→ Task set
**A)** Output, word for word, the portion of the App Mesh retry article that begins with the words containing "Data Processing Service: This" and ends with "the app mesh.".
**B)** Name each of the key aspects that the App Mesh retry article says to consider when implementing retry strategies.

-- START OF Source passage --

This approach enhances the reliability, security, and observability of modern distributed systems. Other popular service mesh implementations include Istio and Linkerd.

AWS App Mesh, in conjunction with Amazon ECS, offers a robust platform for deploying microservices architectures that are well-suited for real-time data processing.

While App Mesh offers features like service discovery, traffic management, and observability, its inherent ability to handle failures through retry policies is crucial for ensuring data integrity and system reliability.

Importance of Retry Strategies

In real-time data processing, failures are inevitable due to network issues, service disruptions, or transient errors.

Therefore, implementing effective retry strategies becomes crucial. Here are some key aspects to consider:

Determining Retry Attempts: Deciding the number of retry attempts depends on factors like the criticality of the data, the likelihood of transient failures, and the impact on downstream processes. It's essential to find a balance between ensuring data delivery and avoiding endless retries, which could lead to resource exhaustion.
Exponential Backoff: Adopting exponential backoff strategies can prevent overwhelming downstream systems during high-load scenarios. Gradually increasing the time between retry attempts reduces the likelihood of further failures.
Dead Letter Queues (DLQ): Implementing DLQs allows you to capture failed messages for further analysis and manual intervention. It's crucial to set up robust monitoring and alerting mechanisms to promptly address issues identified in the DLQ.

Testing App Mesh Retry Policy

Let's put the App Mesh retry policy to the test by simulating failure scenarios in a real-time data processing pipeline.

We'll set up two services: a Data Ingestion service and a Data Processing service using Terraform.

Data Ingestion Service: This service receives data from external sources and forwards it to the processing pipeline.
Data Processing Service: This service analyzes incoming data in real-time, performing tasks such as anomaly detection or aggregation.

Architecture Overview

Terraform Configuration

We'll use Terraform to define the infrastructure for the Data Ingestion service and Data Processing service, along with the App Mesh configuration.

We will omit the full Terraform configuration for brevity, but here's a high-level overview of the key components:

App Mesh

Let's start with the core components of the app mesh.

Service Mesh: The logical boundary for the services that make up the app mesh itself.

resource "aws_appmesh_mesh" "app-mesh" {
  name = "${var.env}-${var.project}-app-mesh"

  spec {
    egress_filter {
      type = "DROP_ALL" # Allow only egress from virtual nodes to other resources within the mesh
    }
  }
}

Virtual Service: Abstract representation of the Data Ingestion service and the Data Processing service running in the mesh.

# data-processing virtual service
resource "aws_appmesh_virtual_service" "data-processing-service" {
  name      = "${local.services.data-processing}.${var.env}.${var.internal_domain}"
  mesh_name = aws_appmesh_mesh.app-mesh.id

  spec {
    provider {
      virtual_router {
        virtual_router_name = aws_appmesh_virtual_router.data-processing-service.name
      }
    }
  }
}

# data-ingestion virtual service
# ...

-- END OF Source passage --
-- START OF Source data --

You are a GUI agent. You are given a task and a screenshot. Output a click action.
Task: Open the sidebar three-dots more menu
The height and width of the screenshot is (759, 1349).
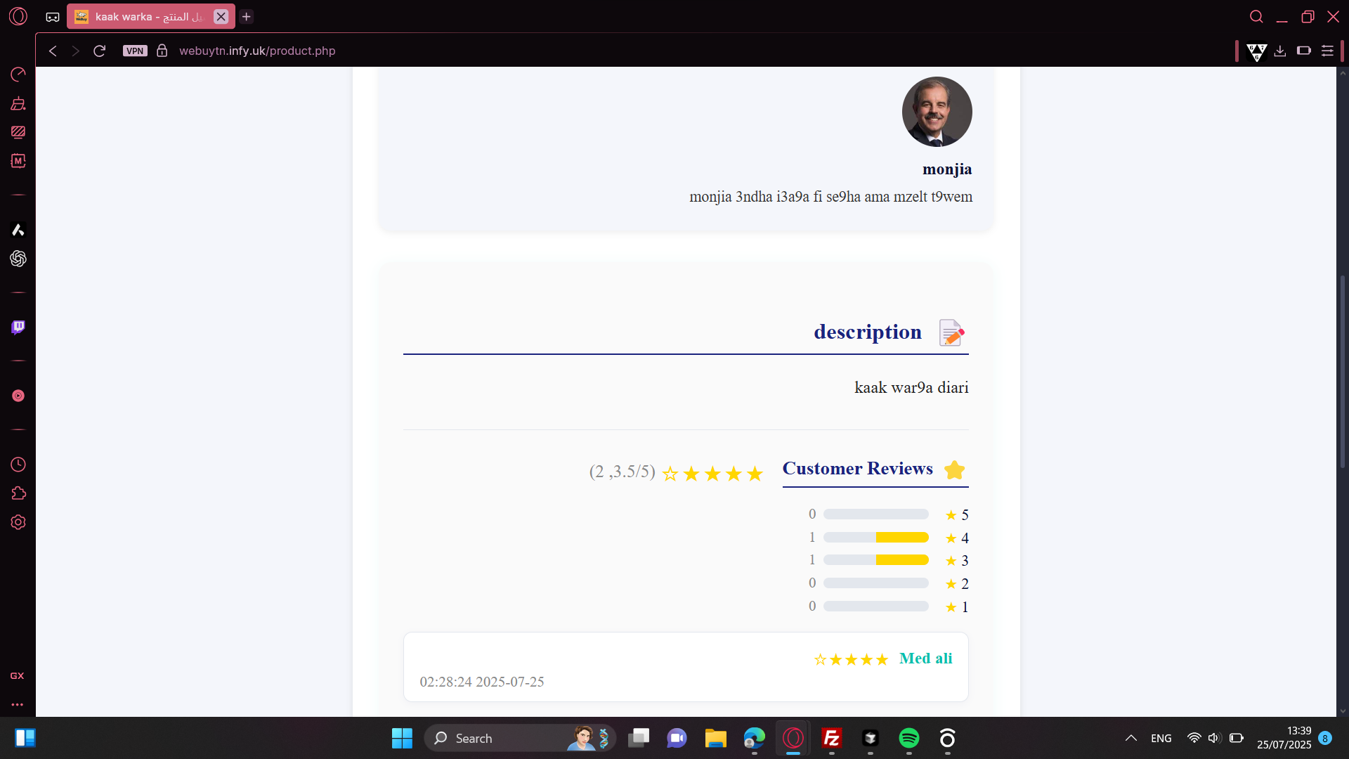click(x=18, y=704)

-- END OF Source data --

→ Outputs in order
**A)**
Data Processing Service: This service analyzes incoming data in real-time, performing tasks such as anomaly detection or aggregation.

Architecture Overview

Terraform Configuration

We'll use Terraform to define the infrastructure for the Data Ingestion service and Data Processing service, along with the App Mesh configuration.

We will omit the full Terraform configuration for brevity, but here's a high-level overview of the key components:

App Mesh

Let's start with the core components of the app mesh.

**B)**
Determining Retry Attempts
Exponential Backoff
Dead Letter Queues (DLQ)